Transitioning to feature-based PLE
While PLE payoff is large, it does require a change in mindset; a shift from focusing on individual products to focusing on the product line as a whole – a mind shift that must be inculcated and institutionalized. Changing technology is easy. Changing people is hard. A successful transition to PLE starts at the top, with a clear PLE vision and business goals defined and sponsored by executive leadership. This entails creating a well-constructed business plan which captures the driving goals and funding requirements for adopting PLE. This, in turn, feeds into an adoption plan that ensures that the business goals are being addressed and refined. The adoption plan is essential for defining roles and responsibilities, setting factory-based processes, and getting management and staff trained to operate effectively within the PLE factory.

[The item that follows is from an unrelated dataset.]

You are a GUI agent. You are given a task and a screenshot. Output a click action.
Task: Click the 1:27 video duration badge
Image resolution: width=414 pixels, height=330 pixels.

Proven organizational change methods work well here, combined with an incremental PLE adoption approach that’s tailored to an organization’s goals, situation, and needs. This approach needs to empower broad-based action and produce short-term wins, which builds momentum and further speeds an organization’s transition.
PLE must work in concert with existing tools across the lifecycle. That’s why BigLever created a PLE Lifecycle Framework that integrates with most engineering tools, and established a PLE Ecosystem to allow engineers to operate within the tooling environments in which they’ve become accustomed. With PLE, they can just continue to do their jobs – but in a slightly different way under the PLE factory paradigm.
Regarding other development techniques, agile is popular and works well with PLE. For example, Lockheed Martin uses agile combined with feature-based PLE for the Aegis product line. The company reports cost avoidance of $47 million per year. Model-based Engineering (MBE), another paradigm that’s making huge waves right now, also operates well with PLE.
PLE is poised to grow rapidly in aerospace, including A&D, military, and avionics applications. It brings a level of discipline to the engineering of these very difficult, requirements-challenging systems that aligns well with the rigor these organizations need to produce successful systems.
PLE has matured in the last 15 years to become much more codified, formulaic, and repeatable. Part of this codification is standardization, which brings a new level of understanding and acceptance of PLE best practices. New ISO standards for feature-based PLE are taking shape, and BigLever is taking a role in this area, working closely with the International Council on Systems Engineering (INCOSE). We expect to see the number of PLE deployments in aerospace steadily increase, along with the critical benefits that organizations realize from this approach.